TORONTO – Une audience disciplinaire du plus haut responsable impliqué dans les atteintes considérables aux libertés civiles ayant entaché le sommet du G20 il y a six ans doit s’amorcer mercredi.

Les procédures sur deux jours concernant le superintendant de la police de Toronto David (Mark) Fenton devraient présenter des opinions largement opposées sur la sanction qui devrait être infligée pour conduite déshonorante et pour avoir ordonné des arrestations illégales.

La poursuite voudrait qu’il soit rétrogradé pour une année. L’agent a dit croire qu’une réprimande serait suffisante ou, sinon, la perte de cinq jours de vacances. Des plaignants ayant été gardés en «souricière» — certains pendant des heures sous une pluie torrentielle — souhaitent qu’il soit congédié.

M. Fenton a été condamné en août dernier en vertu de la Loi sur les services de police de deux chefs d’arrestation illégale et d’un de conduite déshonorante pour ses gestes posés durant la fin de semaine du Sommet du G20 en juin 2010. Les accusations sont reliées à deux épisodes de «souricière» durant lesquels la police en uniforme complet anti-émeute a piégé des dizaines de personnes à des intersections du centre-ville.

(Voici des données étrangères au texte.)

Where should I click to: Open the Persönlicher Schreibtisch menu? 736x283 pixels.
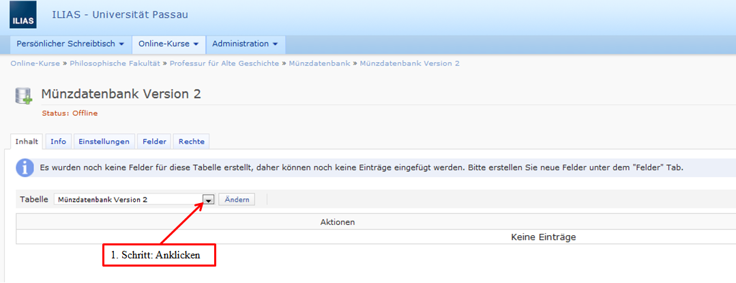point(70,44)
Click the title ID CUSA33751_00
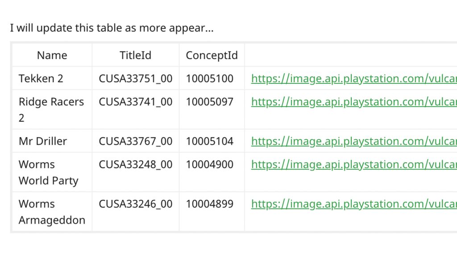 (135, 79)
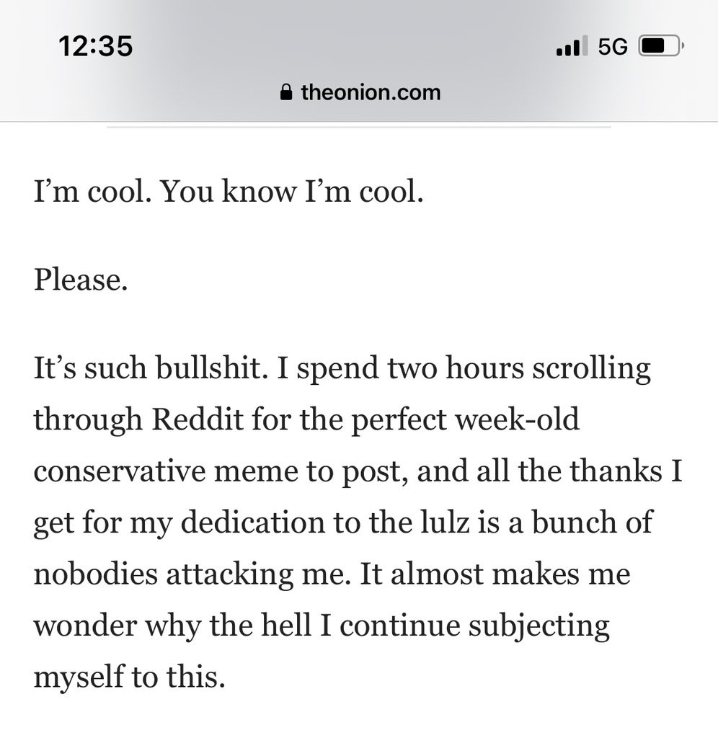Select the word "dedication" in the article
Viewport: 718px width, 738px height.
253,522
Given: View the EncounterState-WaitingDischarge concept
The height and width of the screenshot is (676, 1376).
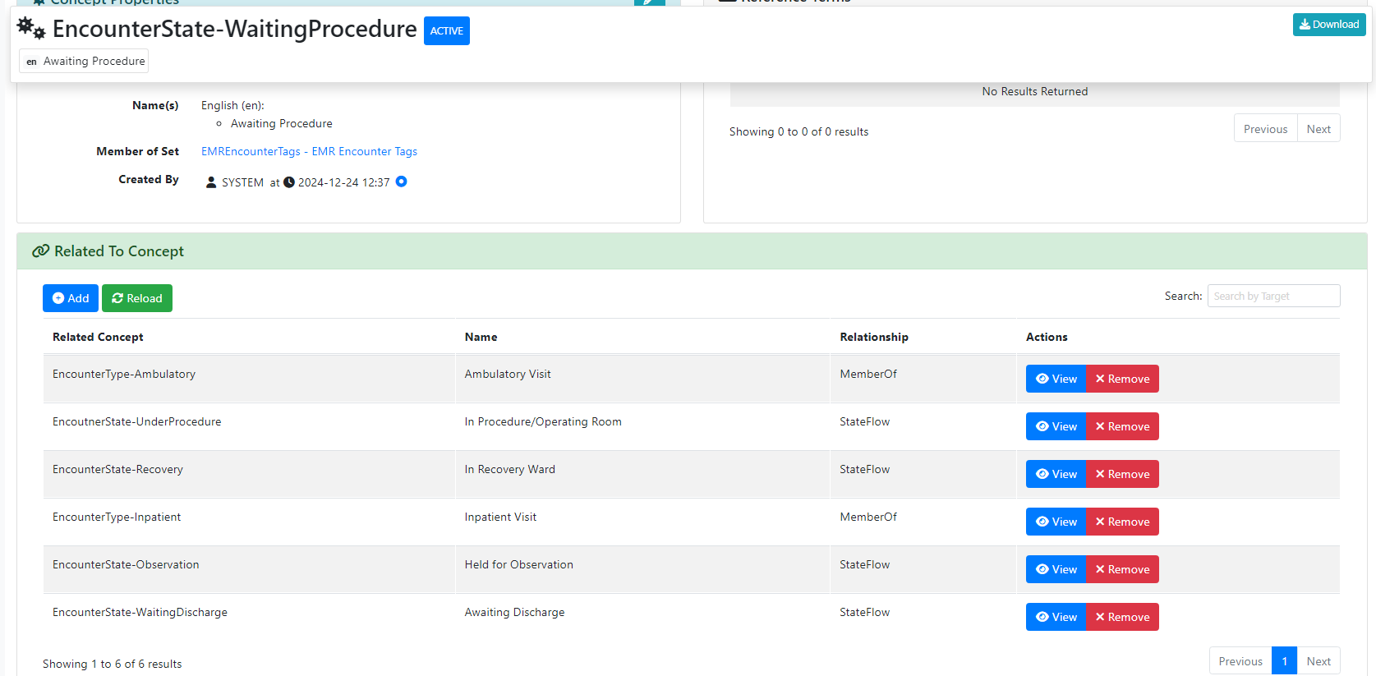Looking at the screenshot, I should [1056, 617].
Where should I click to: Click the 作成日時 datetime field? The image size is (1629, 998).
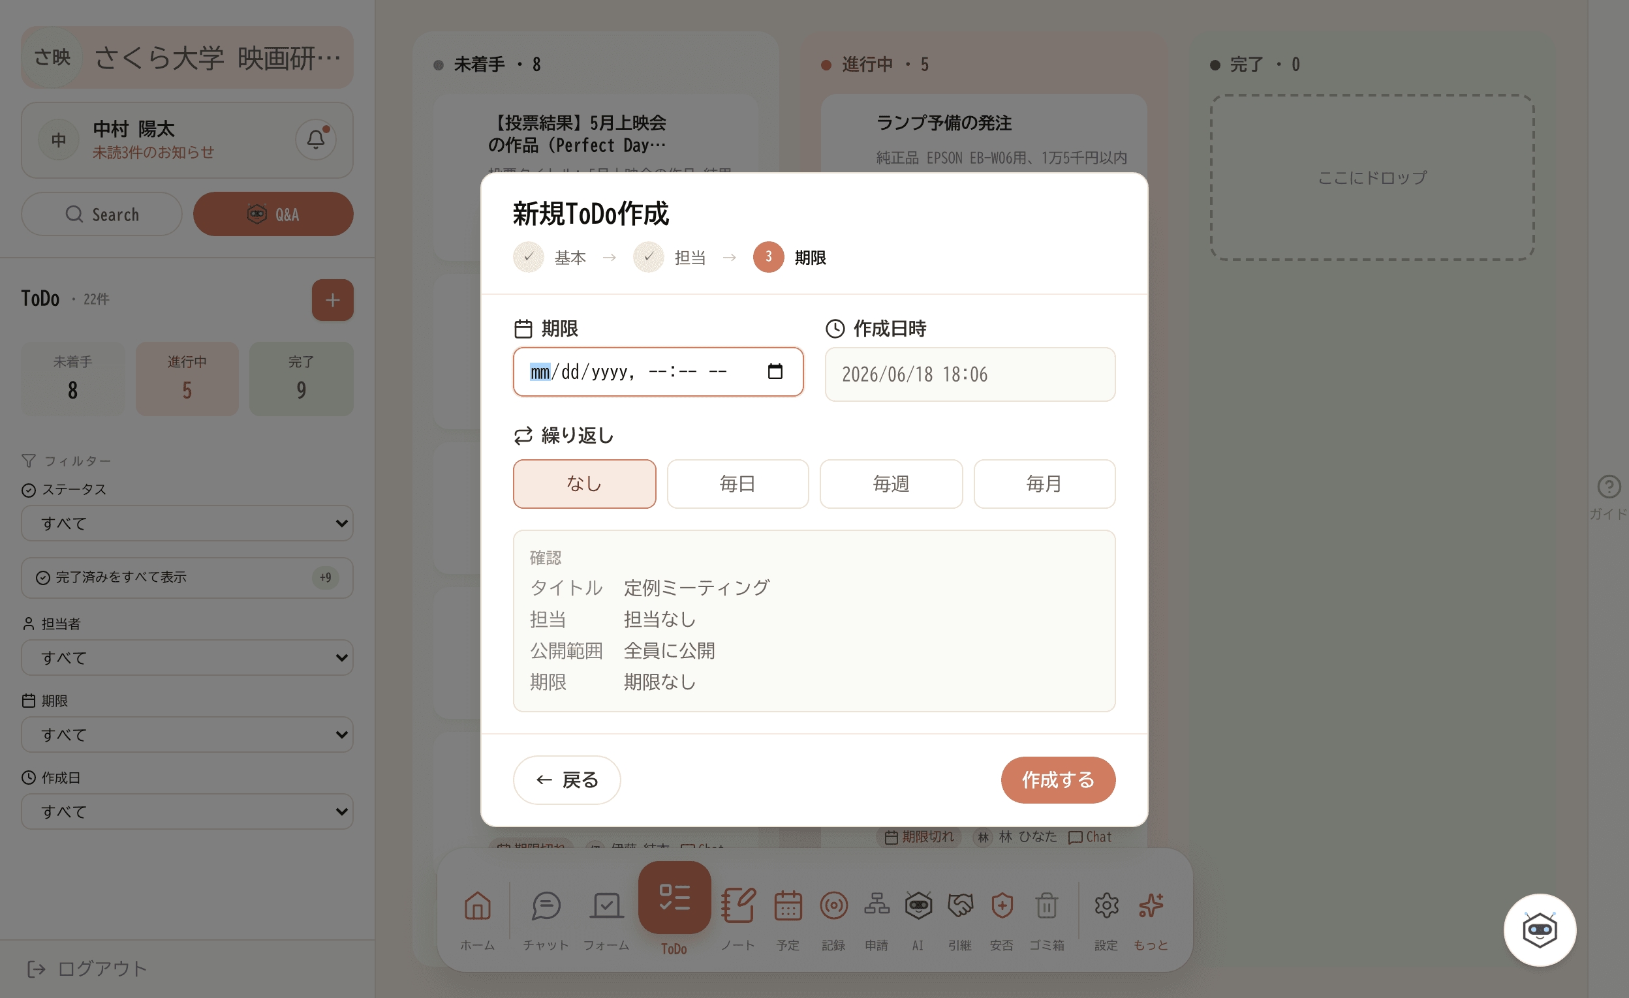(970, 375)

En le déclarant coupable, le juge à la retraite présidant l’audience, John Hamilton, a affirmé que M. Fenton avait montré un manque de compréhension du droit de manifester en ordonnant des détentions et des arrestations massives.

Les mesures extrêmes prises par l’agent, bien qu’il ait fait face à une situation difficile, étaient injustifiées et déraisonnables, a conclu le juge.

La fin de semaine du G20, marquée par des bris de fenêtres de commerces et deux véhicules de la police incendiés, a résulté dans l’un des plus importants épisodes de détention massive de l’histoire canadienne. Environ 1100 personnes — pour la plupart des manifestants pacifiques et passants innocents — ont été détenues ou arrêtées, plusieurs s’étant retrouvées dans un centre de détention de fortune largement décrié.

M. Fenton est le seul haut responsable à faire face à des procédures disciplinaires relativement aux manifestations du sommet du G20.

Le chef de la police de Toronto de l’époque, Bill Blair, n’a pas été appelé à témoigner à l’audience de M. Fenton — et est devenu depuis ce temps un député du gouvernement libéral fédéral.

Plus tôt ce mois-ci, le plus haut tribunal de l’Ontario a déterminé que deux poursuites contre la police relativement au G20 pouvaient aller de l’avant à titre de recours collectifs.